3.2 Gradient Clipping
Constrain gradient norms to prevent individual updates from being too destructive:
import torch.nn as nn
# Clip gradients to max norm of 5.0
nn.utils.clip_grad_norm_(model.parameters(), max_norm=5.0)
This is especially critical for vanilla RNNs, which are prone to exploding gradients.
3.3 Proper Weight Initialization
Avoid initializing weights with too large or too small a scale:
# Xavier initialization for RNN layers
for name, param in model.named_parameters():
if 'weight' in name:
nn.init.xavier_uniform_(param)
elif 'bias' in name:
nn.init.zeros_(param)
Xavier/Glorot initialization keeps the variance of activations roughly constant across layers, preventing the logit scale issues described in §2.4.
3.4 Use Gated Architectures (LSTM / GRU)
Gated recurrent units introduce forget, input, and output gates that regulate information flow through hidden states:
| Architecture | Hidden State Update | Stability |
|---|---|---|
| Vanilla RNN | $h_t = \tanh(W \cdot [h_{t-1}, x_t])$ | Poor — prone to vanishing/exploding gradients |
| LSTM | Gated via $f_t, i_t, o_t$ and cell state $c_t$ | Good — gates learn to preserve or discard information |
| GRU | Gated via $z_t, r_t$ (fewer parameters than LSTM) | Good — simpler alternative to LSTM |
Gates provide a “highway” for gradients, making early training more stable and reducing the initial perplexity spike.
4. A Practical Training Loop with All Mitigations
import torch
import torch.nn as nn
from torch.optim.lr_scheduler import LambdaLR
# Model: LSTM instead of vanilla RNN
model = nn.LSTM(input_size=256, hidden_size=512, num_layers=2, dropout=0.3)
optimizer = torch.optim.Adam(model.parameters(), lr=1e-3)
# Xavier init
for name, param in model.named_parameters():
if 'weight' in name:
nn.init.xavier_uniform_(param)
# Warmup scheduler
warmup_steps = 200
scheduler = LambdaLR(optimizer, lr_lambda=lambda step: min(1.0, step / warmup_steps))

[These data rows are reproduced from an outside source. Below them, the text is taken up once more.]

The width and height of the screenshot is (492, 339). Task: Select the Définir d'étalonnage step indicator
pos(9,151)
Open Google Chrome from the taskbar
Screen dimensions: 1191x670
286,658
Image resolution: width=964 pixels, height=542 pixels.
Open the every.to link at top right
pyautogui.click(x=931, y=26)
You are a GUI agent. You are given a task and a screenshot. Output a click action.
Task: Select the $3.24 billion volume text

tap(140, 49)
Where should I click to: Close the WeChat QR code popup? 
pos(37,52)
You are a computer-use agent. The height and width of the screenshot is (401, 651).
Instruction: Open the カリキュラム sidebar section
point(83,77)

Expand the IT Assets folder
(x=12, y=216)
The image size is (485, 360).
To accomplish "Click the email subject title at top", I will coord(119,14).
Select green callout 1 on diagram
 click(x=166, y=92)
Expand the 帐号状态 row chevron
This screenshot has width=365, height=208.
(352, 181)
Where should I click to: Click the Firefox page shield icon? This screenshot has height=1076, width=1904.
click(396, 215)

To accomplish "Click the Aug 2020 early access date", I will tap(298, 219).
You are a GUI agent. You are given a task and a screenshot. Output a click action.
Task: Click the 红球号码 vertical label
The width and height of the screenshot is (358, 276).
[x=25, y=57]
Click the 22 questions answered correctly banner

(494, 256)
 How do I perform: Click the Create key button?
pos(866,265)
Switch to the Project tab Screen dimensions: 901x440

for epoch in range(num_epochs):
for batch in dataloader:
optimizer.zero_grad()
output, _ = model(batch)
loss = criterion(output, targets)
loss.backward()
# Gradient clipping
nn.utils.clip_grad_norm_(model.parameters(), max_norm=5.0)
optimizer.step()
scheduler.step()
5. When to Worry
| Situation | Action |
|---|---|
| Perplexity rises for 1–3 epochs then drops | Normal — no action needed |
| Perplexity rises for 5+ epochs | Check learning rate, try reducing by 10× |
| Perplexity rises and never decreases | Investigate data preprocessing, model architecture, or label errors |
| Perplexity oscillates wildly | Apply gradient clipping; reduce learning rate |
6. Summary
A temporary rise in perplexity at the start of RNN training is typically caused by the transition from a uniform random output distribution to an initially miscalibrated one. The model must first “unlearn” bad confidence before it can learn good predictions. This is a well-understood phenomenon, and the standard toolkit — warmup, gradient clipping, proper initialization, and gated architectures — effectively addresses it.